Research on the fitting effects of several classical phenomenological hyperelastic constitutive models: considering the bulk modulus of rubber materials

To improve stress–strain prediction accuracy for dense vulcanized rubber, this study develops a constitutive modeling fitting framework incorporating bulk modulus (K) effects (i.e., a nearly incompressible formulation). Six classical phenomenological hyperelastic models—Three-Term Mooney-Rivlin (MR_T), Yeoh, Yeoh_Revised (Yeoh_R), Gent-Gent (GGent), Ogden, and Lopez-Pamies—are comparatively evaluated within this framework. Systematic assessment via the goodness-of-fit (R²) metric quantifies model performance across three deformation modes (simple tension, planar tension, and equibiaxial tension) for multiple rubber materials, including HNBR, FPM, silicone rubber, and the Treloar dataset.

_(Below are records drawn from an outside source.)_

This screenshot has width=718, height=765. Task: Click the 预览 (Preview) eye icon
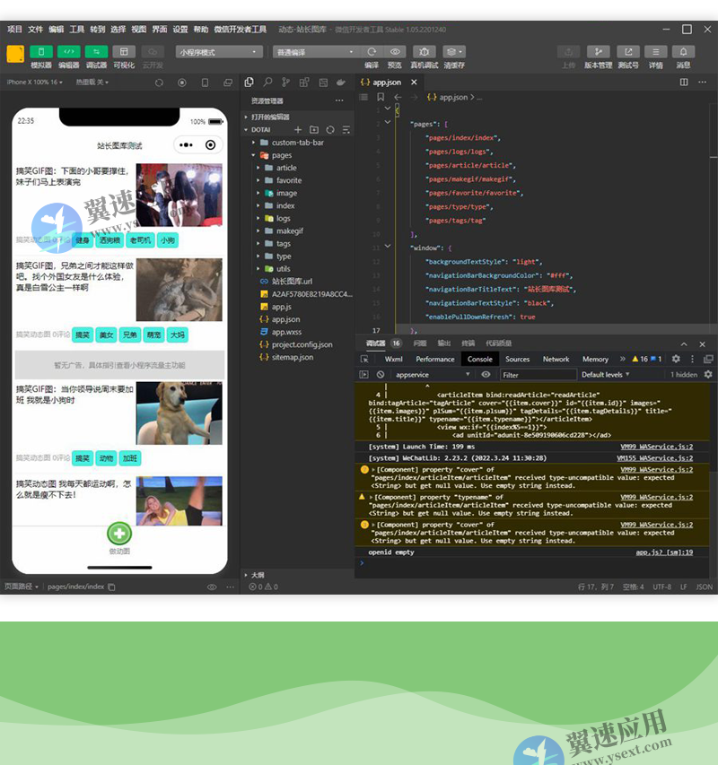pyautogui.click(x=396, y=51)
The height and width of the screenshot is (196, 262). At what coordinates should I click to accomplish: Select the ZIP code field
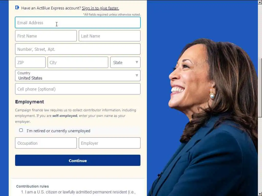(30, 62)
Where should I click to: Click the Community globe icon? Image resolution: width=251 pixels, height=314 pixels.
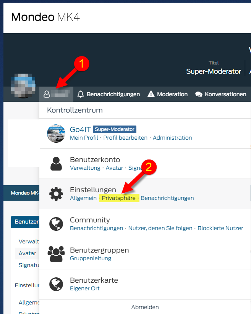tap(56, 224)
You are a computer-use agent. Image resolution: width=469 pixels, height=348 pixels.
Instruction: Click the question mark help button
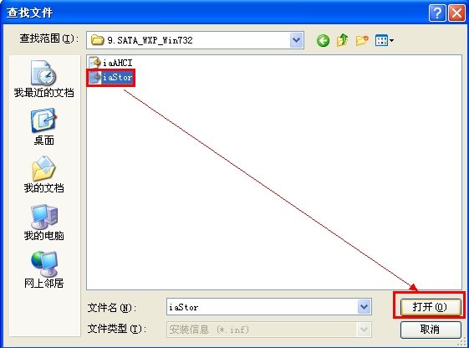pyautogui.click(x=437, y=13)
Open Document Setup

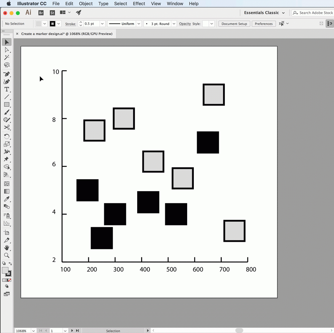(234, 24)
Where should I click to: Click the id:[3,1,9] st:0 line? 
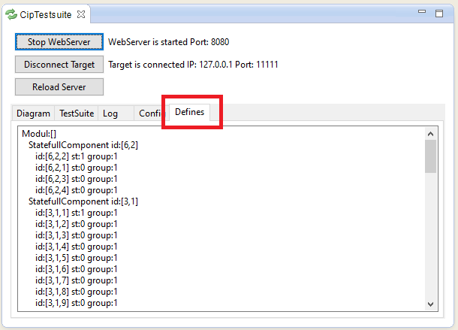tap(76, 303)
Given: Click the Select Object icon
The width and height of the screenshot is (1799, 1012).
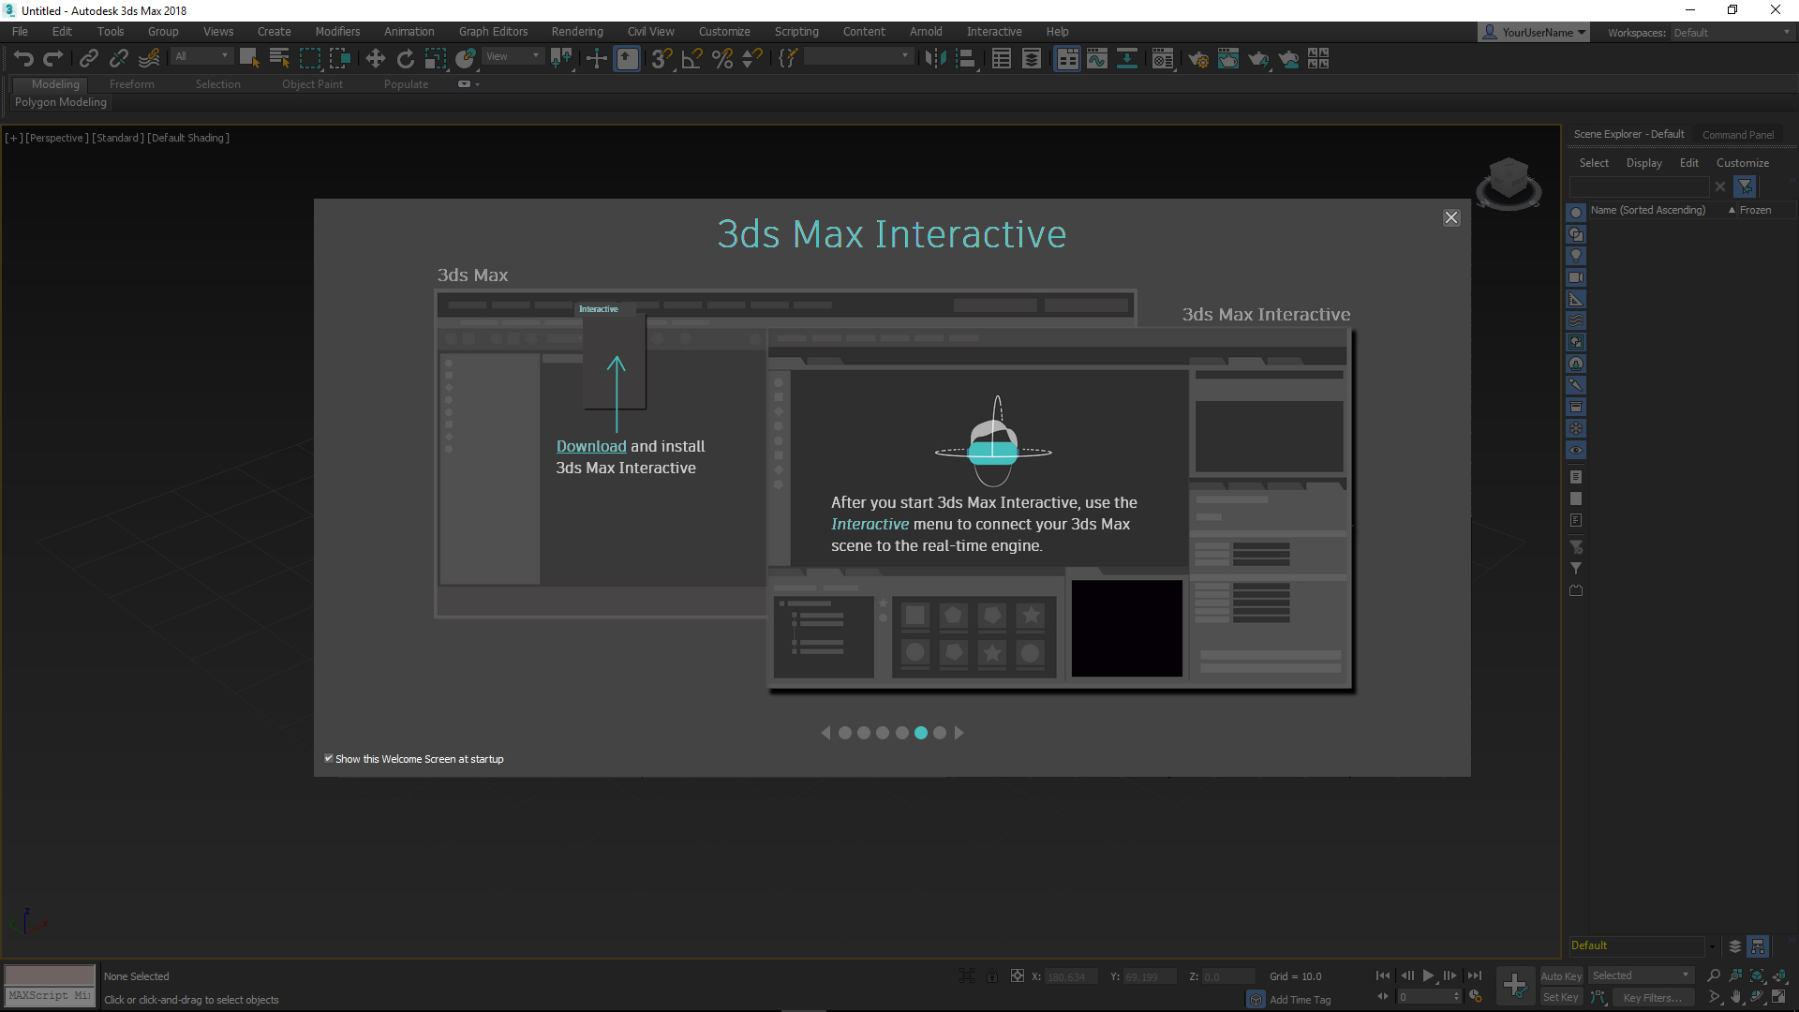Looking at the screenshot, I should 247,58.
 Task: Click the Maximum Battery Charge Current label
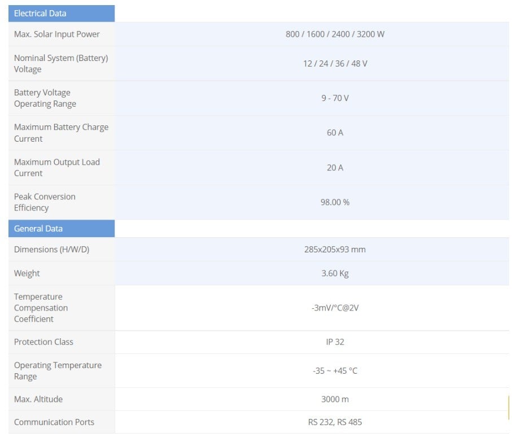coord(61,133)
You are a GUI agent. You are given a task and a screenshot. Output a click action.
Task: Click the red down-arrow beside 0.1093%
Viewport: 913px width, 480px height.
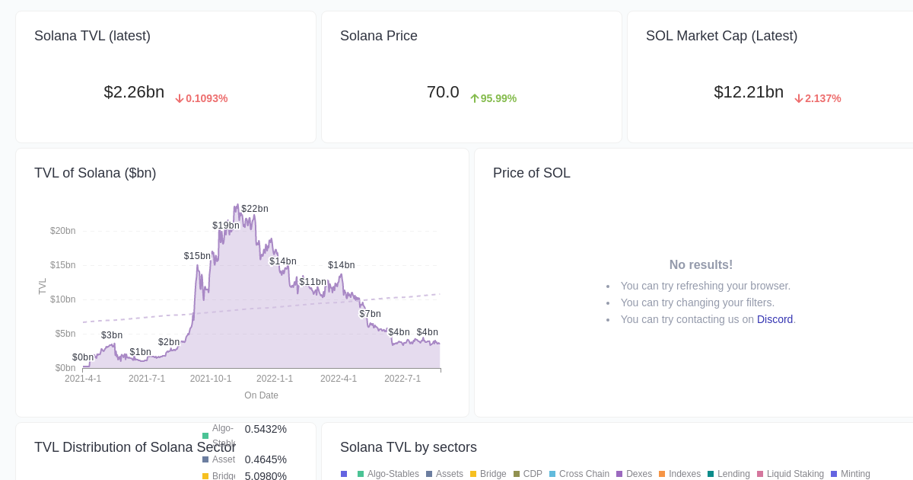tap(180, 98)
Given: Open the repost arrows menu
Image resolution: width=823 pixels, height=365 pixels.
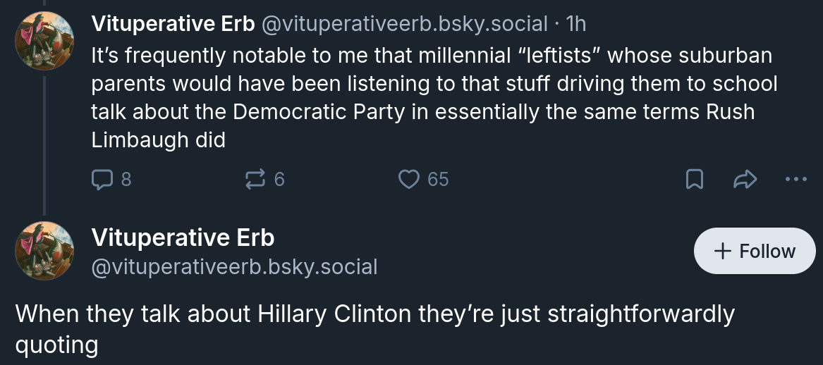Looking at the screenshot, I should pos(253,180).
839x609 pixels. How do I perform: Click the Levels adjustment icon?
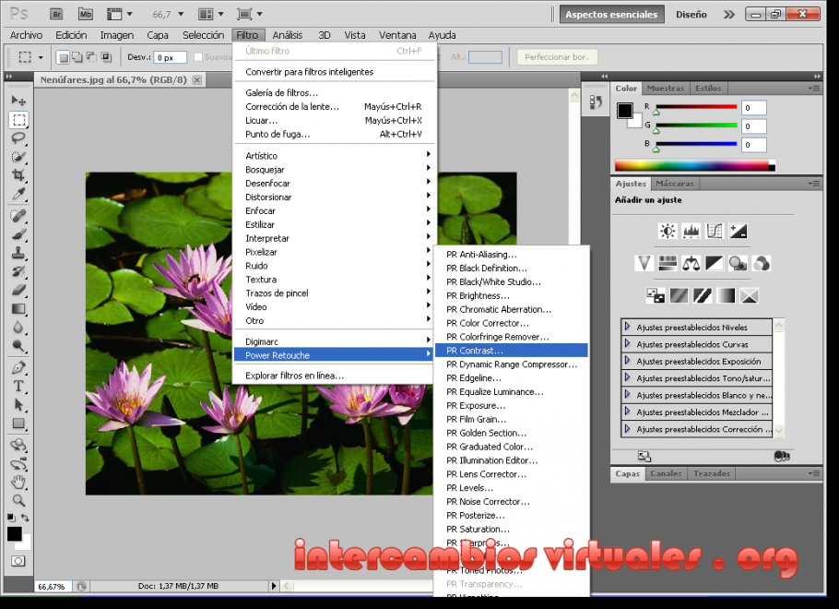click(x=691, y=231)
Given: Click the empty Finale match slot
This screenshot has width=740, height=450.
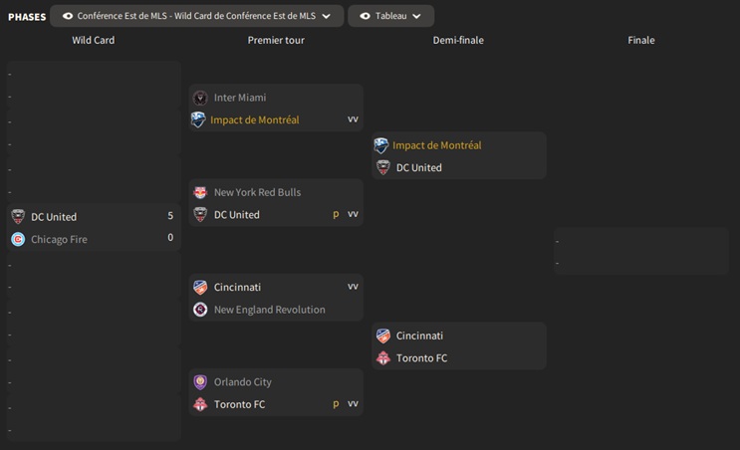Looking at the screenshot, I should point(641,251).

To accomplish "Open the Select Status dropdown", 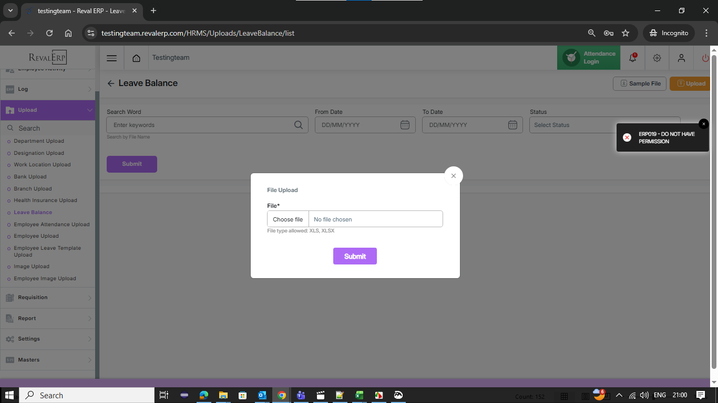I will tap(604, 125).
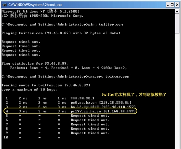This screenshot has height=149, width=181.
Task: Click hop 9 'Request timed out' text
Action: click(x=90, y=133)
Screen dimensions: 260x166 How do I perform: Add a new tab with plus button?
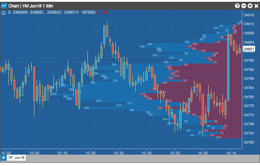click(x=4, y=158)
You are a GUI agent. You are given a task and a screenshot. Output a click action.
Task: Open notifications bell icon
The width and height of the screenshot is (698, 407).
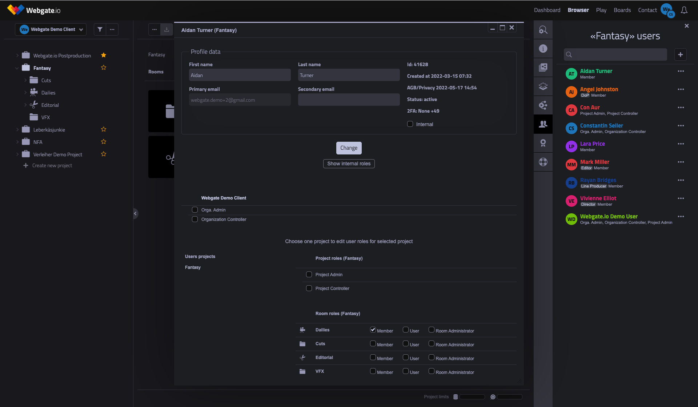[684, 10]
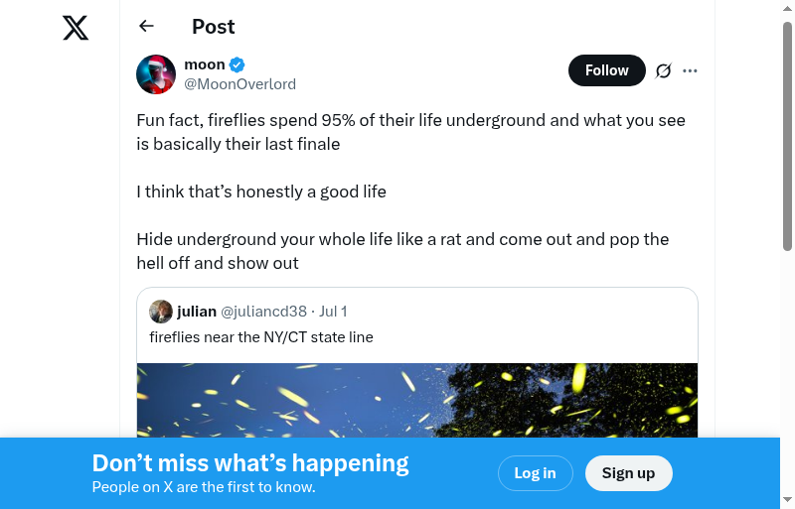Viewport: 795px width, 509px height.
Task: Open moon's profile avatar
Action: [156, 74]
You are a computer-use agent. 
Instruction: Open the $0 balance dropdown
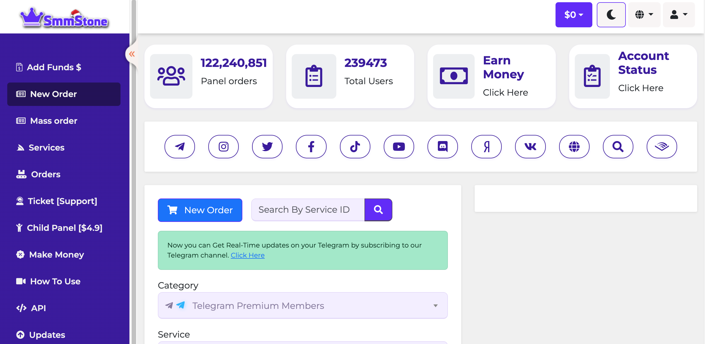coord(574,15)
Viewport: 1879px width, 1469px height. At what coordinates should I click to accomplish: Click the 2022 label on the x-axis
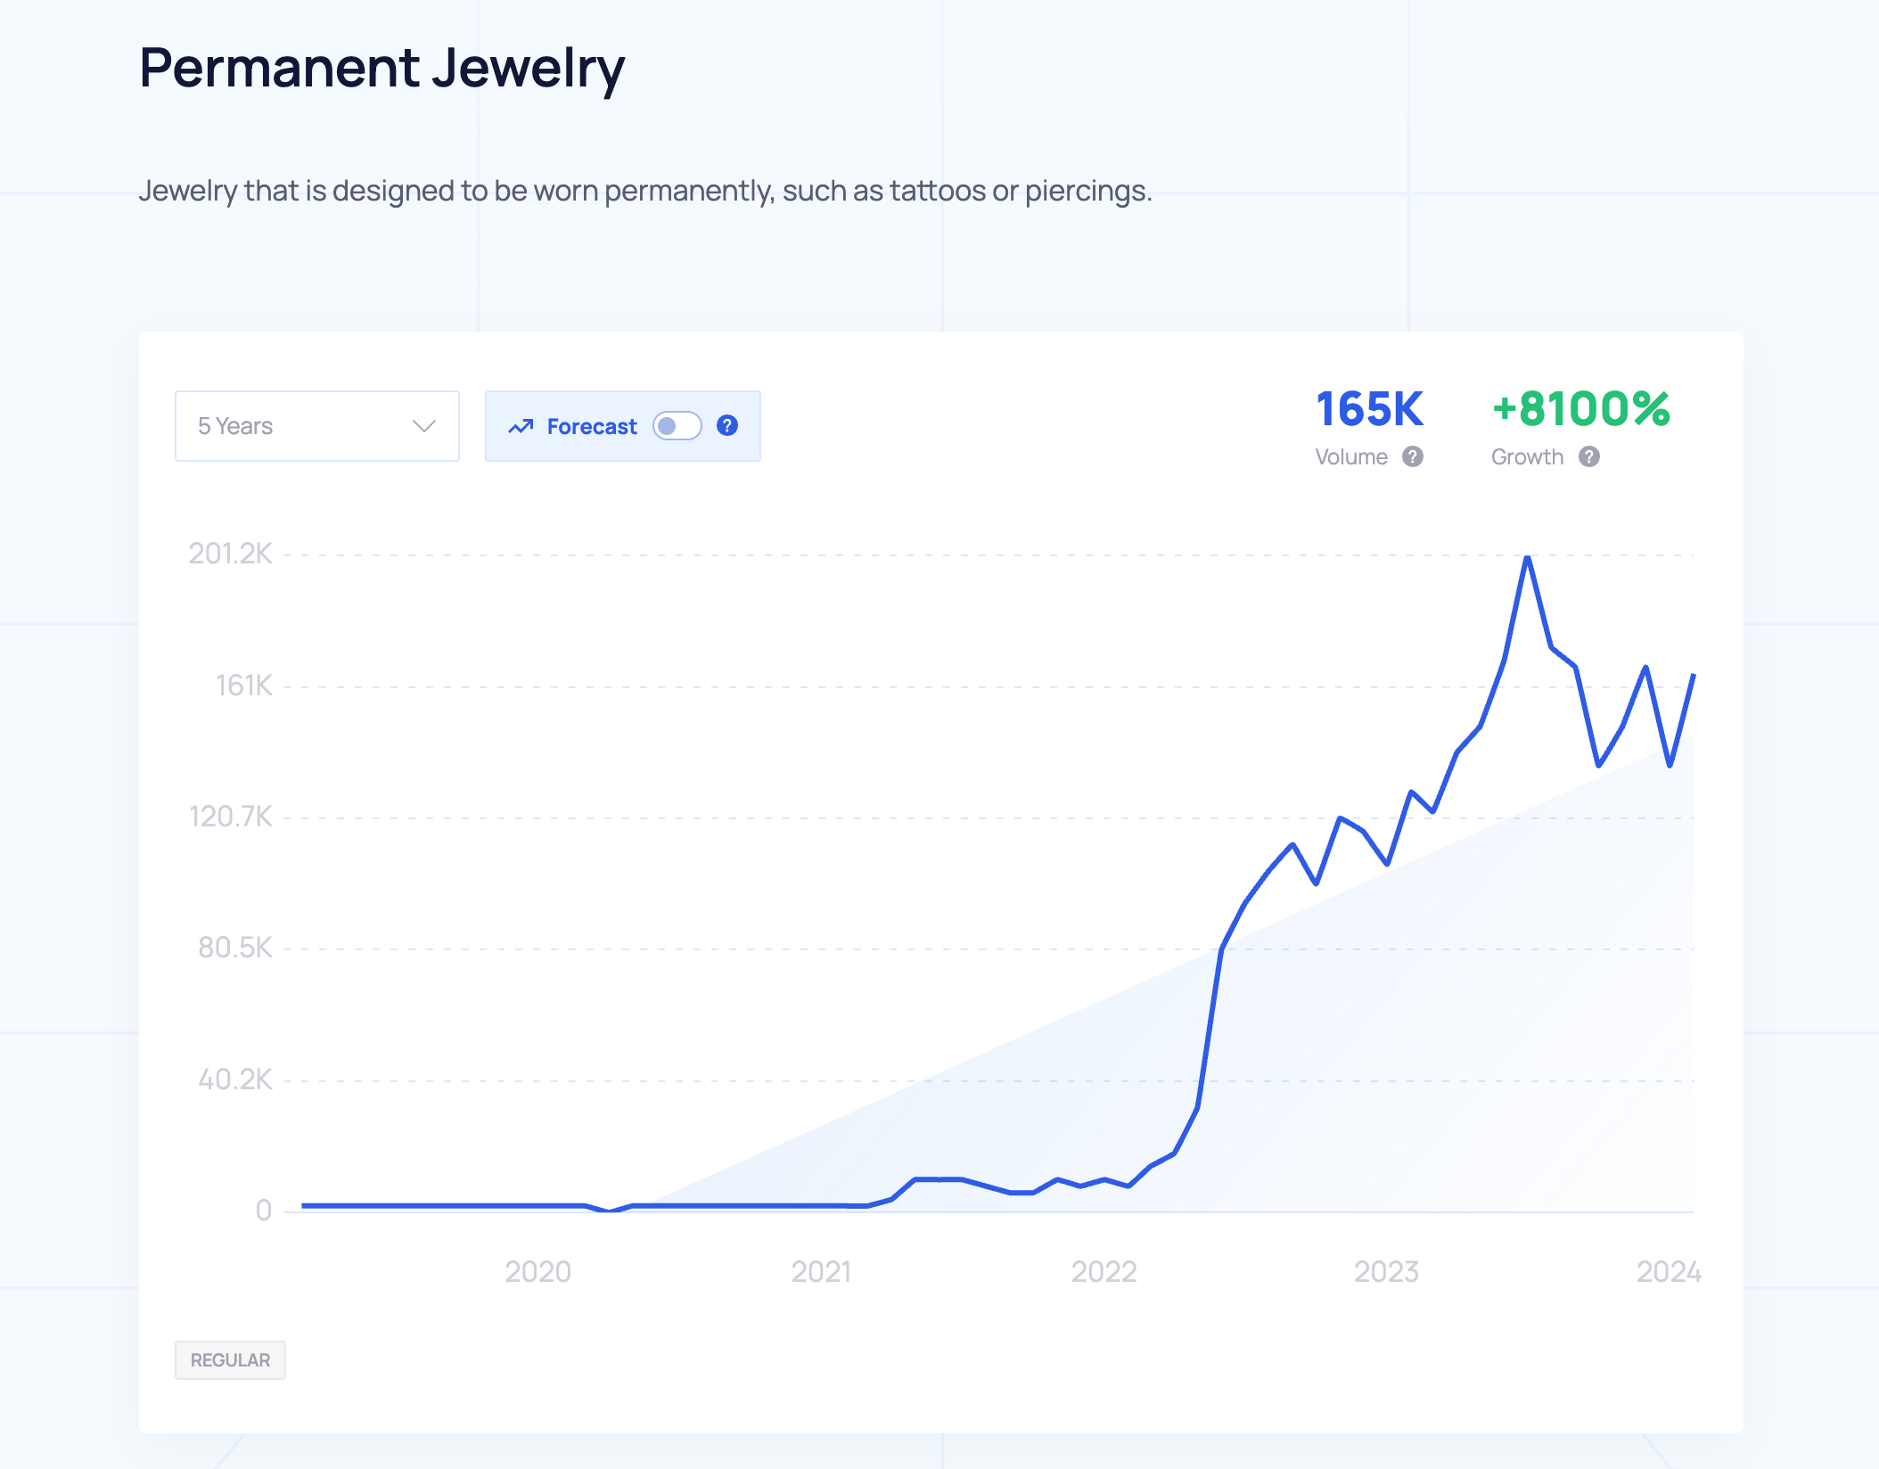[1104, 1271]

The framework is further extended to highly compressible rubber-like materials (e.g., foams/hydrogels). Key results demonstrate: (i) Significant R² improvement for comprehensive tensile stress predictions in dense vulcanized rubber; (ii) Pronounced enhancement of equibiaxial tensile stress accuracy for generalized Mooney-Rivlin models (e.g., MR_T, Yeoh_R); (iii) Critical dependence of the Ogden model on parameter initialization to ensure physical relevance and mitigate sensitivity; (iv) Limited applicability to highly compressible materials with strong model-specific performance variation; (v) Essential requirement for comprehensive experimental validation, particularly high-precision bulk modulus (K) characterization. This work provides quantitative selection criteria for phenomenological constitutive models in FEA, incorporating the calculation of shear modulus (G) to enable more reliable assessment of rubber material behavior in engineering applications.